Song by Ernest Tubb
- Released: 1950
- Genre: Country
- Length: 3:07
- Label: Decca
- Songwriters: Ernest Tubb, Arbie Gibson

= Letters Have No Arms =

"Letters Have No Arms" is a country music song written by Ernest Tubb and Arbie Gibson and popularized in a single sung by Tubb. It was released on the Decca label (no. 46207) with "I'll Take a Back Seat for You" as the "B" side. It peaked in February 1950, reaching No. 2 on the country juke box chart, No. 3 on the disc jockey chart, and No. 5 on the best sellers chart. It spent 17 weeks on the charts and was ranked No. 23 on the Billboard Top Country & Western Records of 1950.

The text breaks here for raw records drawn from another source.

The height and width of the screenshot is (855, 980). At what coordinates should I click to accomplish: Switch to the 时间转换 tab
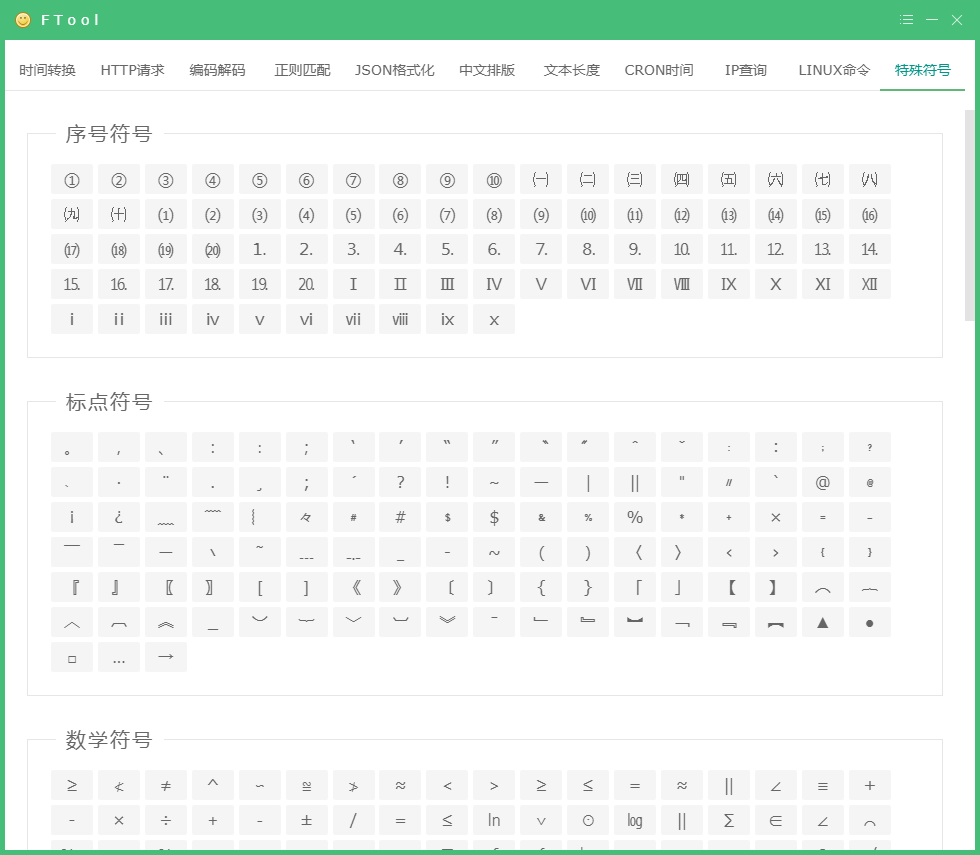(x=46, y=70)
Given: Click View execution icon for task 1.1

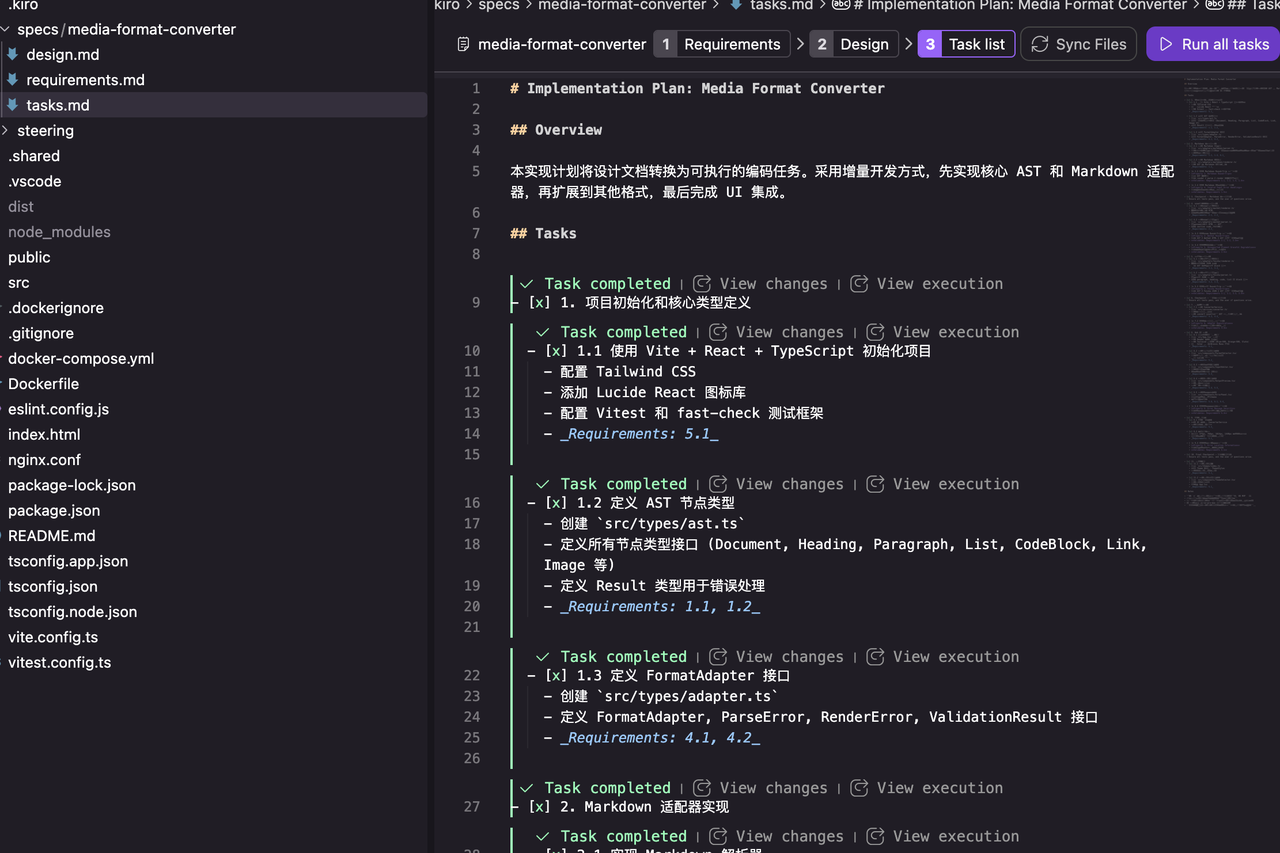Looking at the screenshot, I should point(875,332).
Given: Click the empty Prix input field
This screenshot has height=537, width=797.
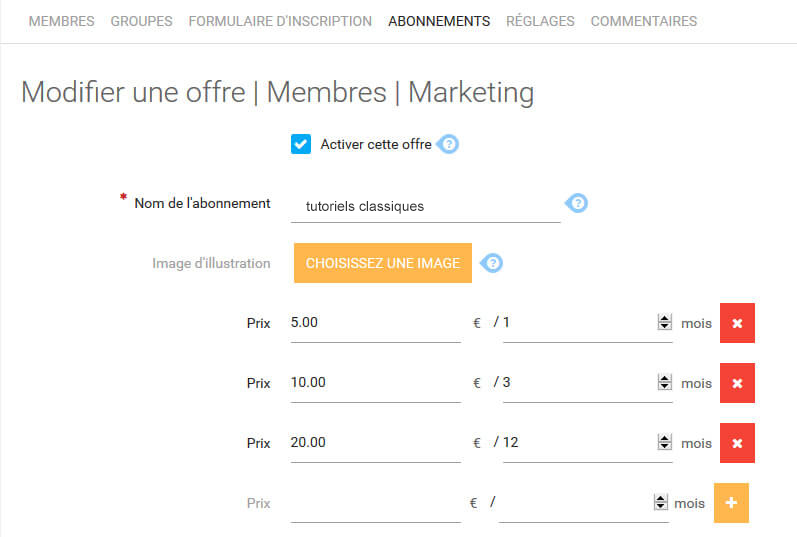Looking at the screenshot, I should 375,504.
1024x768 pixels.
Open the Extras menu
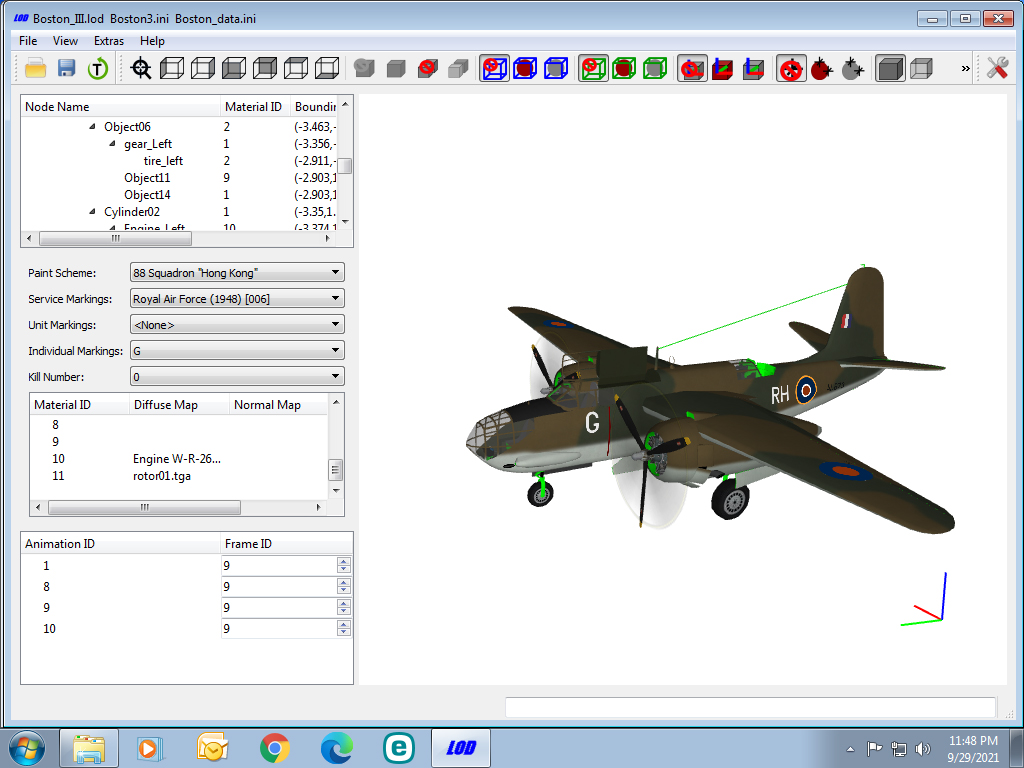tap(108, 40)
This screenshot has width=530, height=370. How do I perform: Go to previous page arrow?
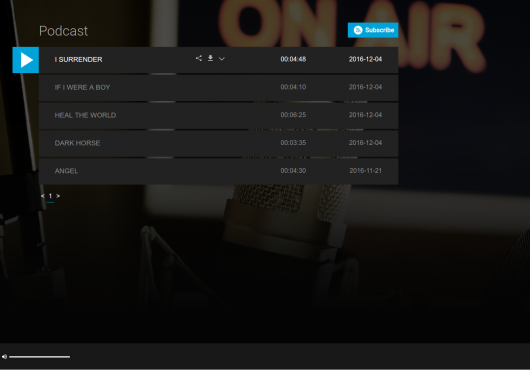click(x=43, y=196)
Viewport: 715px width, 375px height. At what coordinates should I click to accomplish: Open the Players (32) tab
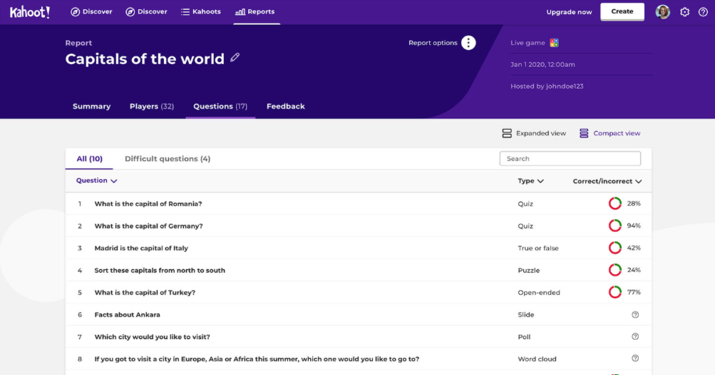(x=152, y=106)

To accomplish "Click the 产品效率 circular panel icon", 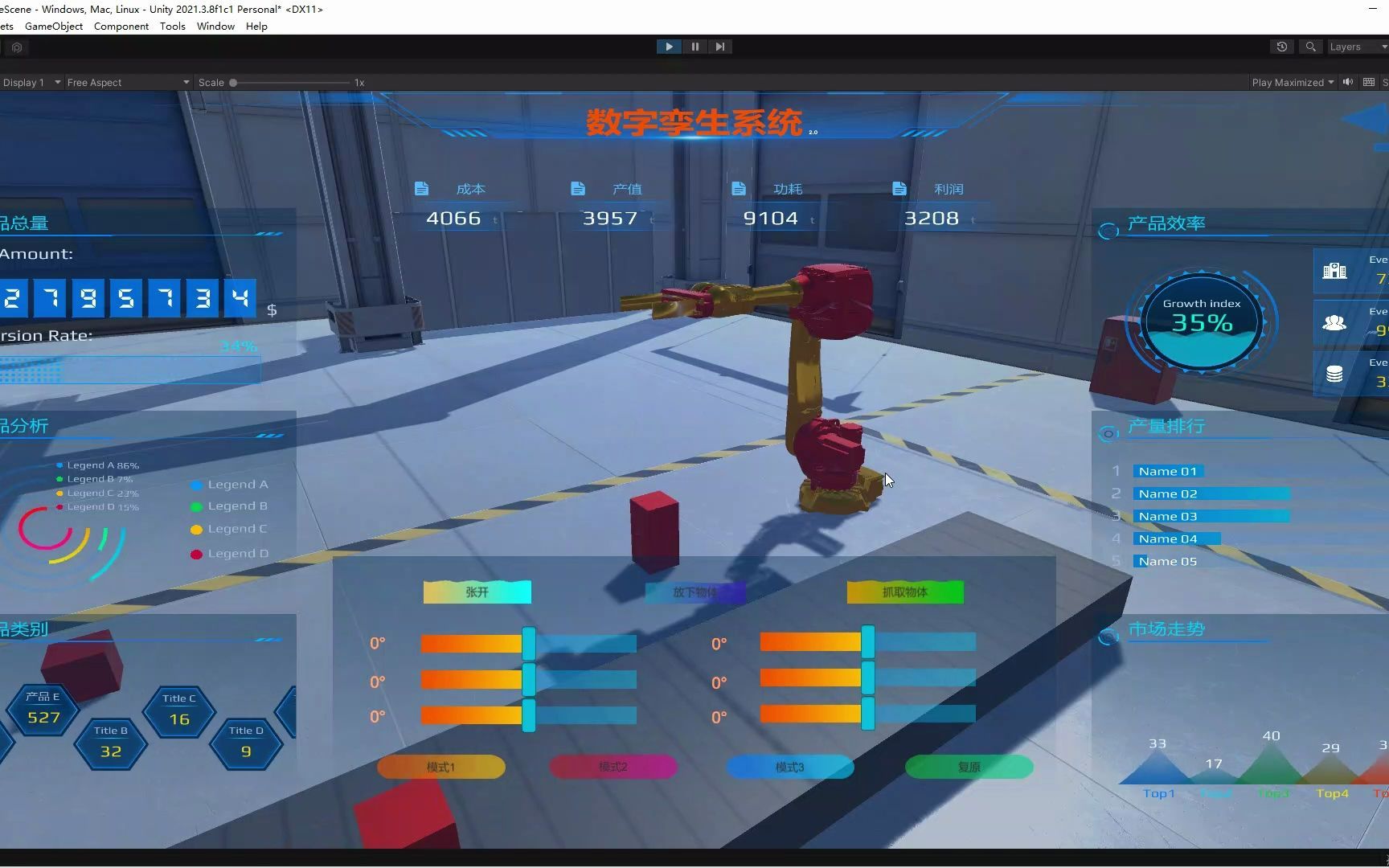I will pos(1108,230).
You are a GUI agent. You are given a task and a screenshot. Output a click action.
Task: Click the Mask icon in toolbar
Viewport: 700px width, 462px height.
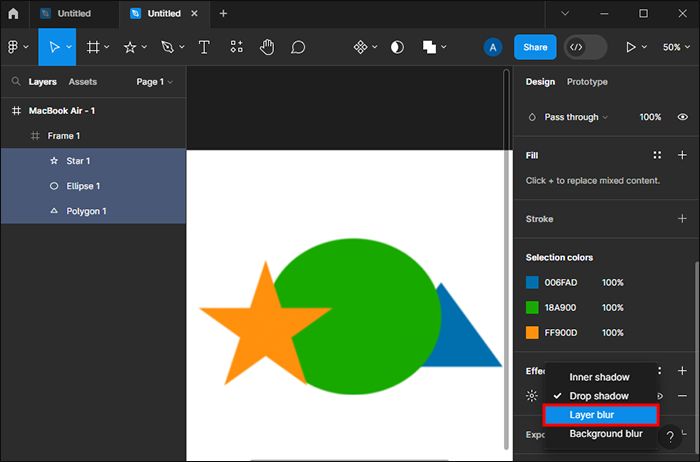tap(397, 47)
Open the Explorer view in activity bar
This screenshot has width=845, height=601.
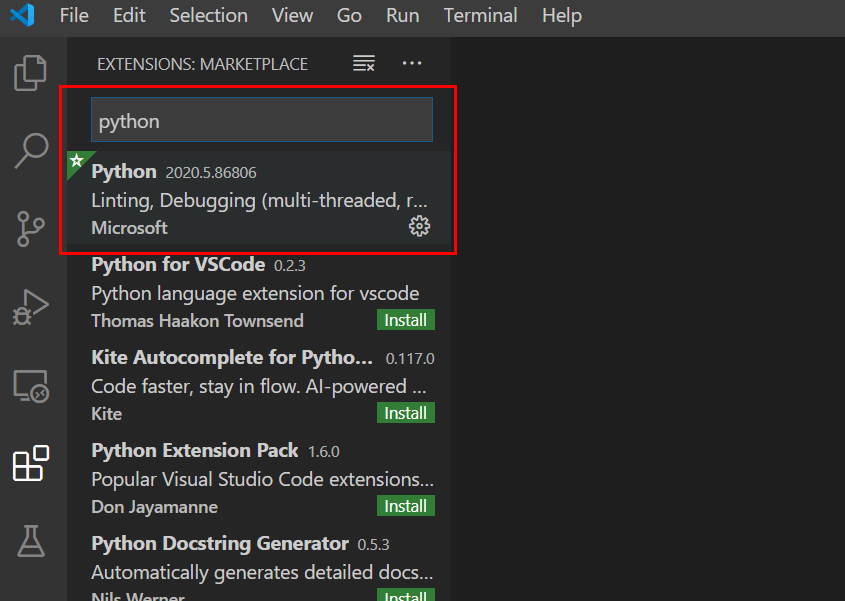click(x=31, y=73)
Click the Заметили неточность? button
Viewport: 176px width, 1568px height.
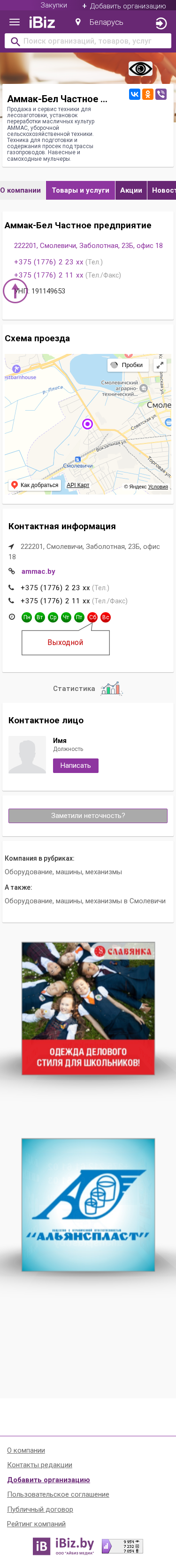88,816
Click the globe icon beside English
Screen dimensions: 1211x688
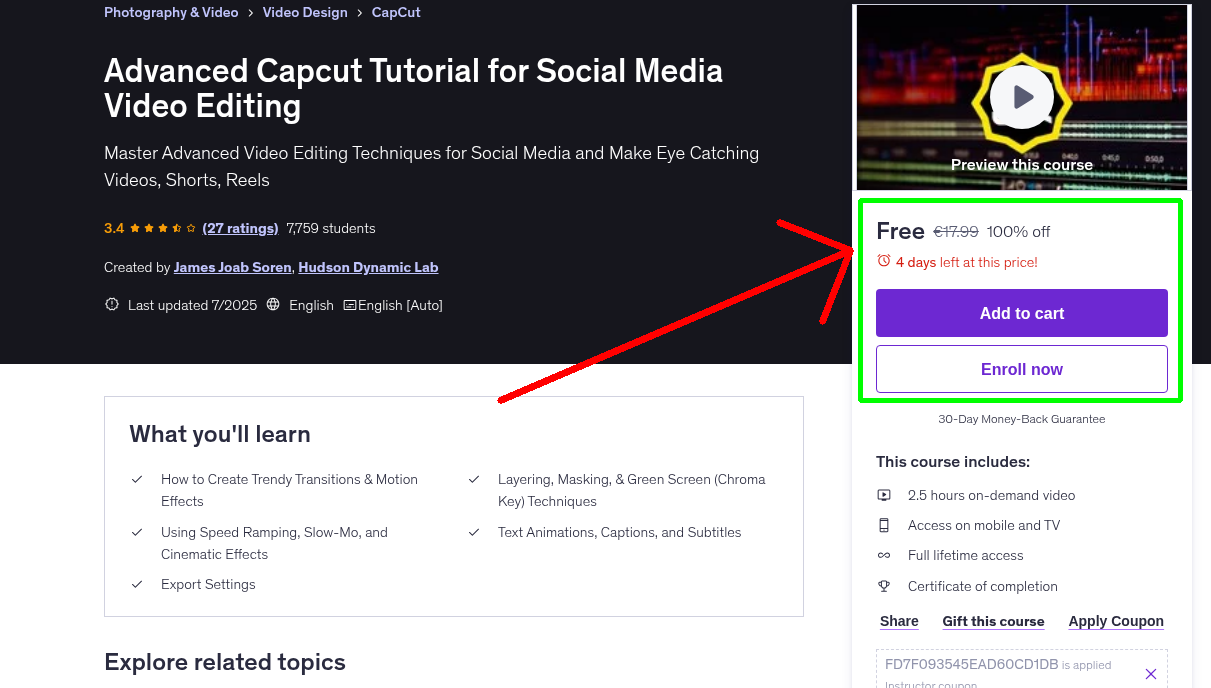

The lyrics tell of receiving a letter from a distant sweetheart. While the letter cheered him, he gets so lonesome and letters have no arms and never bring him the touch of her hand or her sweet loving charms.

The song has been covered by multiple artists, including Ray Price, Faron Young, George Hamilton IV, Del McCoury, Billy Byrd, the Osborne Brothers, and Vernon Oxford.

The song was also included on multiple compilations albums, including "The Ernest Tubb Story" (1959) "Country Music Hall of Fame Series" (1987), and "The Definitive Collection" (2006).